-- Problem details --
Please copy each line of the records below that includes the word "computer".

===

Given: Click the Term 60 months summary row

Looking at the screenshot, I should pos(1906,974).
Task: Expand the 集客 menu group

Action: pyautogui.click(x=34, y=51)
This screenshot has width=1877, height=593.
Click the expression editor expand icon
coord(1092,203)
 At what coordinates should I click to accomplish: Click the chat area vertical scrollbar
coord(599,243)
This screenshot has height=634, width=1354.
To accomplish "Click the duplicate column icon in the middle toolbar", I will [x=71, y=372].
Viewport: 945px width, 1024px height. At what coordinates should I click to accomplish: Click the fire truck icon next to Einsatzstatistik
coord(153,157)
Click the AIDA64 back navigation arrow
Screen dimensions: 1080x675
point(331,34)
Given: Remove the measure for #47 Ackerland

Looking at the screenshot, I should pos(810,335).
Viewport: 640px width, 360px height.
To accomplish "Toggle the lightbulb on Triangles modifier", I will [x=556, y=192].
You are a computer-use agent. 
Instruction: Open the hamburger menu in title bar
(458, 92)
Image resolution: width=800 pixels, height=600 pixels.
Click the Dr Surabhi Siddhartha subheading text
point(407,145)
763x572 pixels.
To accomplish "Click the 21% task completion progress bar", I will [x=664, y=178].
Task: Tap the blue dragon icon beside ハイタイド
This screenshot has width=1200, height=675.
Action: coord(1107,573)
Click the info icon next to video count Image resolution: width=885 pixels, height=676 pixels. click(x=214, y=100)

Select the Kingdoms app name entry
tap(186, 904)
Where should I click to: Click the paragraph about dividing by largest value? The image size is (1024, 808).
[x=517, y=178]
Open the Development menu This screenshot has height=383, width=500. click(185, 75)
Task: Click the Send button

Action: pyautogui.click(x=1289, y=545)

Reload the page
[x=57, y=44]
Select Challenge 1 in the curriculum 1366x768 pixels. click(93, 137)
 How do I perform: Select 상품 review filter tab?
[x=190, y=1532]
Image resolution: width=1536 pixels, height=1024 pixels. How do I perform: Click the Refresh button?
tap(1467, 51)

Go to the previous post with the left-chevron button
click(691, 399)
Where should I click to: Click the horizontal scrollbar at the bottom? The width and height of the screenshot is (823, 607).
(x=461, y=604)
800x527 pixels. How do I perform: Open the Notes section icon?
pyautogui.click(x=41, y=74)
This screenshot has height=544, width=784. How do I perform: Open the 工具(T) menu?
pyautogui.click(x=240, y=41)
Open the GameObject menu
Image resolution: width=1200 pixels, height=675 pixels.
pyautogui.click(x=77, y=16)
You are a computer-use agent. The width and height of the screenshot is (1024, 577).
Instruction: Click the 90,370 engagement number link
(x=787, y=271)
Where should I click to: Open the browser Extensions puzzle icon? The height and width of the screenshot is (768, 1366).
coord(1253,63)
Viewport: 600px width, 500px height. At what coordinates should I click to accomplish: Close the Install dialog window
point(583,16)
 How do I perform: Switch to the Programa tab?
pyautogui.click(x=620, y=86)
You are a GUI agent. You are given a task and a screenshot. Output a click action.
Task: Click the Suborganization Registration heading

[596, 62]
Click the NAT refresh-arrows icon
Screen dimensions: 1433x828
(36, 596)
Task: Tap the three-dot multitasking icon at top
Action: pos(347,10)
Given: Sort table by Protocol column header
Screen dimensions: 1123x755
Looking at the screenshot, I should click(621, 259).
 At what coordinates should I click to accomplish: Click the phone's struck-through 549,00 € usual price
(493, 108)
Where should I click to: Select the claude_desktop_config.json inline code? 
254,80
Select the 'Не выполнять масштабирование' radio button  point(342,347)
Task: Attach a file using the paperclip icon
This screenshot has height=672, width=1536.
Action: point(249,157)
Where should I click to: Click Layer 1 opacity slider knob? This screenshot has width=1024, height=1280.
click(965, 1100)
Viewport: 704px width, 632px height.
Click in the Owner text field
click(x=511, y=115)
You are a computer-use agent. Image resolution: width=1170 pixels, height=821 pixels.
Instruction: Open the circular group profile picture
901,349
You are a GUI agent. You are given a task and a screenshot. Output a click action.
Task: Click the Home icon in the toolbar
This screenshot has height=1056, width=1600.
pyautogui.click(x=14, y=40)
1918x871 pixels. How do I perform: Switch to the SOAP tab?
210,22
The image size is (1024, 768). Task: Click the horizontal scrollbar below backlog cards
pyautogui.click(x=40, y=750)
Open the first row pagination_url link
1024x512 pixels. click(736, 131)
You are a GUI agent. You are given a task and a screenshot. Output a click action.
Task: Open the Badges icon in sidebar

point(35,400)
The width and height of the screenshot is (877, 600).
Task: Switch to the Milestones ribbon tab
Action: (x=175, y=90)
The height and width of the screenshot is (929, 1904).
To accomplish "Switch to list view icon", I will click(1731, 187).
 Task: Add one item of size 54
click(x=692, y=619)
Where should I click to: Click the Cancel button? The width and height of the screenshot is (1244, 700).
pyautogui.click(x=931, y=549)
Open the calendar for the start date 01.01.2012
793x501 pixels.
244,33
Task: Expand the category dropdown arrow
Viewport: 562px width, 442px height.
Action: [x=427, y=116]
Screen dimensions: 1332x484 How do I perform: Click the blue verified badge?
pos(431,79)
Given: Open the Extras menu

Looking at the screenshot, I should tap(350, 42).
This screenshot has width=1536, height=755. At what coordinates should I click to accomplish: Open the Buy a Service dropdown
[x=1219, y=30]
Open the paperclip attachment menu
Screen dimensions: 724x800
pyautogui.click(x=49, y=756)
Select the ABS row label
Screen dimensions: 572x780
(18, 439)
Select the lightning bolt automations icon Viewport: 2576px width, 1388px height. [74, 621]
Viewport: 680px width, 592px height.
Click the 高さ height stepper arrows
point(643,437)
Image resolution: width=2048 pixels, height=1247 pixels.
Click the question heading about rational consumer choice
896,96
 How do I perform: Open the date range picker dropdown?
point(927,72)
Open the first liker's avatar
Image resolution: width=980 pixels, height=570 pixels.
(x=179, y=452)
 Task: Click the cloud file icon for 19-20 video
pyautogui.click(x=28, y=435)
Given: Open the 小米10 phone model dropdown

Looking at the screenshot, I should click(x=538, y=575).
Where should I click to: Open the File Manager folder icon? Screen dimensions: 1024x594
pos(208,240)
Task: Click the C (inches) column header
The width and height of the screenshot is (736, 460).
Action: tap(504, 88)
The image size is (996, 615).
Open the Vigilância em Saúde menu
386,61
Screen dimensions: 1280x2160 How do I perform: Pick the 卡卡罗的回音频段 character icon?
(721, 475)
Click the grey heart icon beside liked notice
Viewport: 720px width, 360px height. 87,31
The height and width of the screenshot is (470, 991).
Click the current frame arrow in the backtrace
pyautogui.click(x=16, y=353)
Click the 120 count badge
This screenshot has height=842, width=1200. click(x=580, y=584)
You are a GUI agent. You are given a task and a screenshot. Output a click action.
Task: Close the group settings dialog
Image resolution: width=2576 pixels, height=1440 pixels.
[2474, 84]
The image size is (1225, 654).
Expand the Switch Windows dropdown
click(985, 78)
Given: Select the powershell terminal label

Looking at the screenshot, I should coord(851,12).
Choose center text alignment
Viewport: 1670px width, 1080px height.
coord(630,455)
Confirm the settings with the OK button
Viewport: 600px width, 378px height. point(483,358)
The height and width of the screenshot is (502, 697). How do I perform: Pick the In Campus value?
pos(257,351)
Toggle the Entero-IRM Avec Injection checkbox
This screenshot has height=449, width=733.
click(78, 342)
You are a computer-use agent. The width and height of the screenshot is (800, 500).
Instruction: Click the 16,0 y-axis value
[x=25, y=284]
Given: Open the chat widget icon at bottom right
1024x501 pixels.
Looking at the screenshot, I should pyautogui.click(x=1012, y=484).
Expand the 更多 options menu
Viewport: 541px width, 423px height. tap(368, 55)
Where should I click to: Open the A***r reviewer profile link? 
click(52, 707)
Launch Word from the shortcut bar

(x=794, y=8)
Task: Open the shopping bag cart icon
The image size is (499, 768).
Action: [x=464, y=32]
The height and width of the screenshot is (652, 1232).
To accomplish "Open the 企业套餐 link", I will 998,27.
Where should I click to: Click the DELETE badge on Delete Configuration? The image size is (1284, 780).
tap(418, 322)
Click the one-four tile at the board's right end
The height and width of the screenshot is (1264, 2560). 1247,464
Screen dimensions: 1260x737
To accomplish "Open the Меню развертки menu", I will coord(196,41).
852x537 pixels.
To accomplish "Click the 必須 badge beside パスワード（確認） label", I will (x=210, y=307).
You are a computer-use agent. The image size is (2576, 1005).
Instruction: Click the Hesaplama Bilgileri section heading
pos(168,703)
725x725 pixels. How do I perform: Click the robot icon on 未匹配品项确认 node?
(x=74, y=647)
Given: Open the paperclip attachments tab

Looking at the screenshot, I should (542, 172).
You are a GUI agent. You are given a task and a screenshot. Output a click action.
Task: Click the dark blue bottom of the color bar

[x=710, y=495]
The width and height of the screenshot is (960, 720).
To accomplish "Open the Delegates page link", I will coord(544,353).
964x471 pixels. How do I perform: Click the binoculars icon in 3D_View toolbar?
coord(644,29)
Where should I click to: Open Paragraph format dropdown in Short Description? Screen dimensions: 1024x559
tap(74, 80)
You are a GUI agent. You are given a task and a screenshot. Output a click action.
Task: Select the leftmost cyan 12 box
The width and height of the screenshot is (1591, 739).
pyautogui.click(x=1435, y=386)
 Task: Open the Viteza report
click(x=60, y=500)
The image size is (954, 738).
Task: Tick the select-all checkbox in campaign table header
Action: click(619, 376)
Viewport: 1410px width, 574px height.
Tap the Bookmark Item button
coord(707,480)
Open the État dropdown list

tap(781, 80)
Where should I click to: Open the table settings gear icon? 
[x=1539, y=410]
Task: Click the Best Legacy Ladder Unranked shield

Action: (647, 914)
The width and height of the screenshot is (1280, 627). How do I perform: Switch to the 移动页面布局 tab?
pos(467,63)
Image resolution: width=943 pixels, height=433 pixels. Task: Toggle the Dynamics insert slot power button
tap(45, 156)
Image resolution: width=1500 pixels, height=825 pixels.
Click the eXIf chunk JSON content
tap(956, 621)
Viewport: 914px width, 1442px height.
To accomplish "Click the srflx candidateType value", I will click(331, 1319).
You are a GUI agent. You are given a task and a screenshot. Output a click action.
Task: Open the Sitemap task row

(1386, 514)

===

-- Response --
You are a computer-use agent. 
You are a computer-use agent. The width and height of the screenshot is (1024, 577).
You are a computer-use agent. Image resolution: width=1170 pixels, height=821 pixels.
You are a computer-use agent. The width and height of the screenshot is (800, 500).
You are a computer-use agent. The image size is (2576, 1005).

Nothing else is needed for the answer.